КОРОТКАЯ ЗАДАЧА 1 >>
Определите, согласуются ли с отрывком утверждения (а), (б) и (в). Для каждого ответьте «да» или «нет» и дословно приведите решающие слова отрывка.
(а) Леонардо да Винчи уехал во Францию в 1517 году по приглашению Франциска I.
(б) После смерти Леонардо его рукописи вернулись в Италию.
(в) Для искусства Высокого Возрождения характерен подробный пейзажный фон.
КОРОТКАЯ ЗАДАЧА 2 >> Верните из отрывка дословный фрагмент между словами «ВЫСОКОЕ ВОЗРОЖДЕНИЕ» и «росписи Сикстинской капеллы.» включительно.

ПРИВЕДЁННЫЙ ОТРЫВОК >>
——————————

Все работы Леонардо да Винчи принесли ему славу, но не принесли заказов.

В поисках заказов Леонардо да Винчи переезжал из одних областей Италии в другие, выполняя заказы то миланского герцога, то Флорентийской республики, то инспектируя военные укрепления Чезаре Борджа в Романье.

Невозможность найти работу в Италии побудила Леонардо принять пригла­шение французского короля Франциска I, и в 1517 г. он уехал, захватив большин­ство своих картин и все рукописи, которые так и остались во Франции после его смерти в знаменитом замке Клу на реке Луаре близ Амбуаза.

ВЫСОКОЕ ВОЗРОЖДЕНИЕ

Период Высокого Ренессанса являет собой зенит, кульминацию всей этой вели­кой культуры. Для художников этого периода особенно характерна масштабность образа. Наряду с крупными архитектурными формами, такими как собор св. Петра в Риме архитектора Браманте, появились скульптурные и живописные произве­дения огромных размеров, например «Давид» Микеланджело, фигуры пророков и сивилл в его же росписи Сикстинской капеллы.

Различие в идеалах искусства раннего и Высокого Возрождения заключалось также в смене «натурализма» идеализацией образов. Главным стало изображение отдельной личности и почти полное отсутствие пейзажного фона.


Особое значение в этот период приобрело отображение различных движении, часто не мотивированных сюжетно, а передаваемых ради красивой пластики ли­ний, ритма, эффектного ракурса, как в знаменитых фигурах сикстинского плафо­на Микеланджело.

Общийуровень искусства раннего Возрождения был настолько высоким, что его уподобляли могучему горному кряжу, где отдельные произведения выдающихся мастеров были ненамного лучше работ их менее талантливых собратьев. Искус­ство Высокого Ренессанса предстает в виде гораздо менее высокой гряды, над ко­торой возвышаются несколько грандиозных вершин: это творчество Браманте, Ра­фаэля, Микеланджело, Джорджоне и Тициана.

——————————

ИСХОДНЫЕ ДАННЫЕ >>
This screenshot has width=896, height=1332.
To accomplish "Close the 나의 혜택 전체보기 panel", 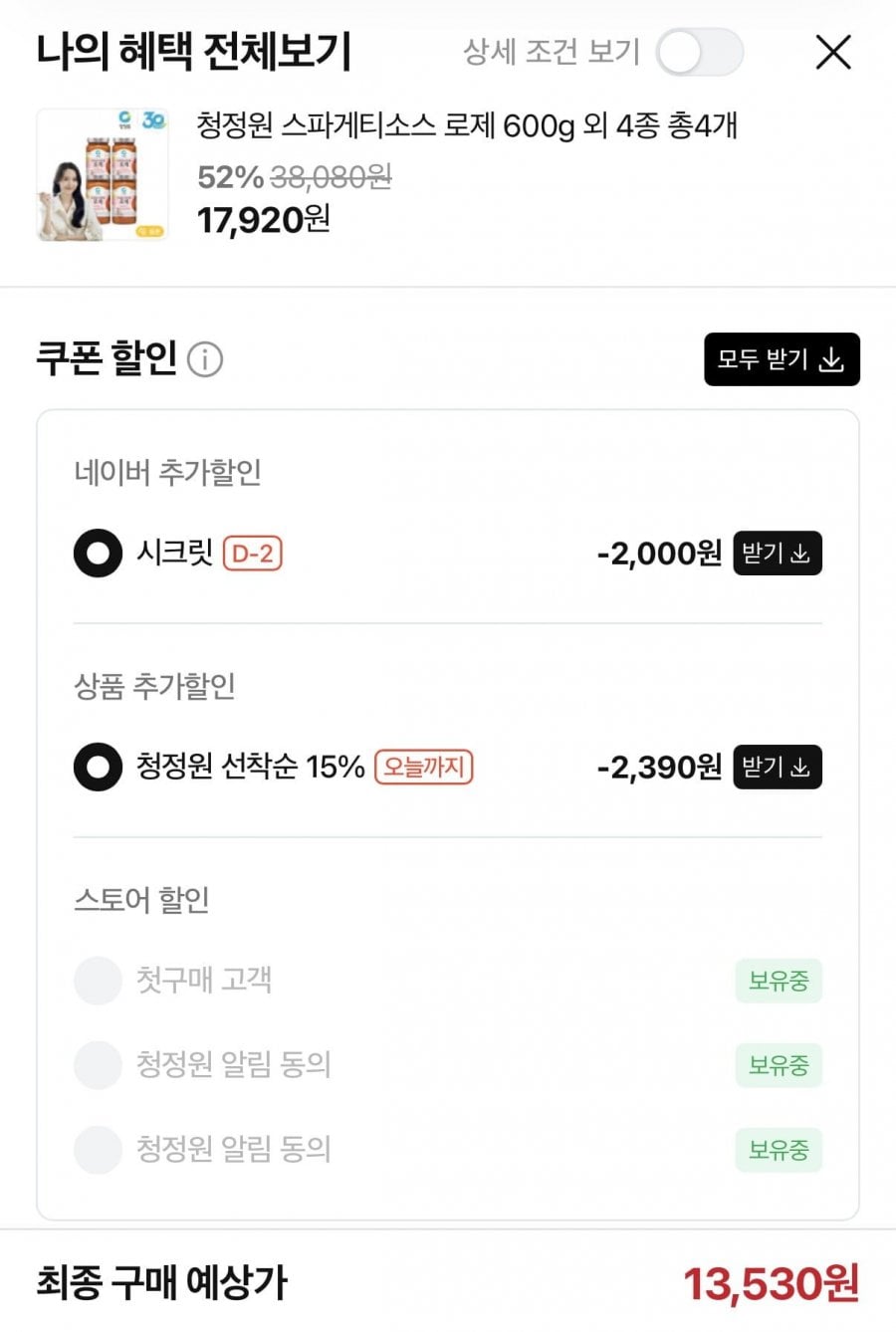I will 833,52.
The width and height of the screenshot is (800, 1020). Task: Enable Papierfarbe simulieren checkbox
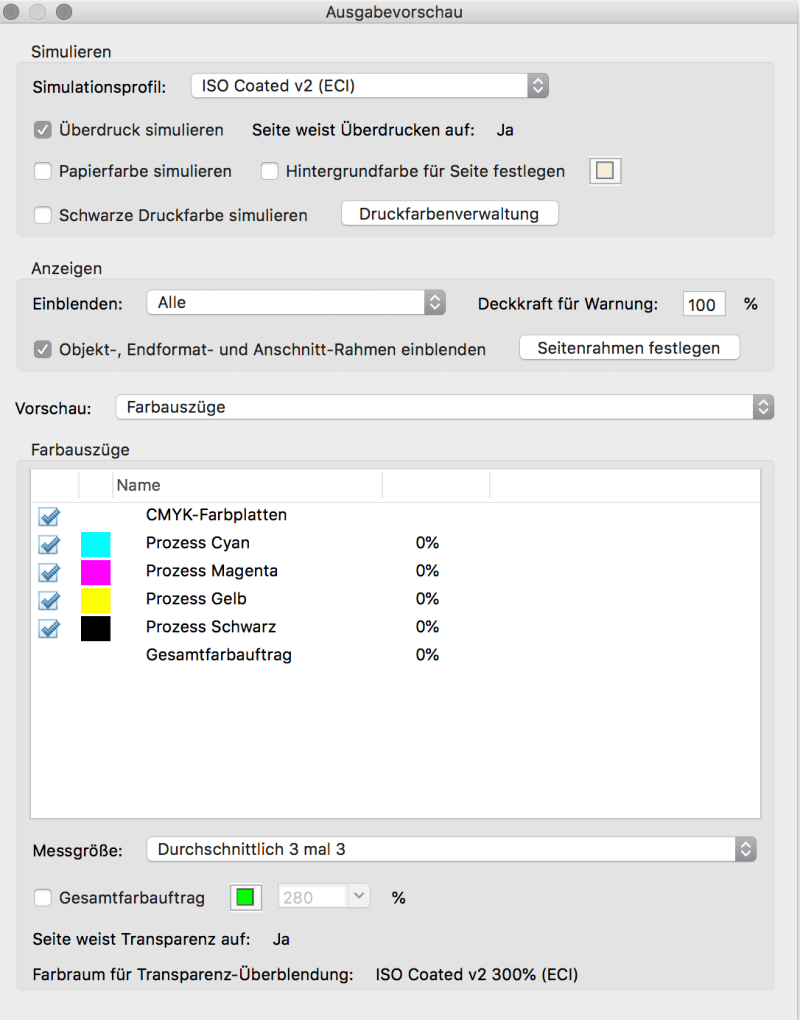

——————————

ИТОГОВЫЙ ОТВЕТ 1 >>
(а) Да: «французского короля Франциска I», «в 1517 г. он уехал».
(б) Нет: «все рукописи, которые так и остались во Франции после его смерти».
(в) Нет: «почти полное отсутствие пейзажного фона».

ИТОГОВЫЙ ОТВЕТ 2 >>
ВЫСОКОЕ ВОЗРОЖДЕНИЕ

Период Высокого Ренессанса являет собой зенит, кульминацию всей этой вели­кой культуры. Для художников этого периода особенно характерна масштабность образа. Наряду с крупными архитектурными формами, такими как собор св. Петра в Риме архитектора Браманте, появились скульптурные и живописные произве­дения огромных размеров, например «Давид» Микеланджело, фигуры пророков и сивилл в его же росписи Сикстинской капеллы.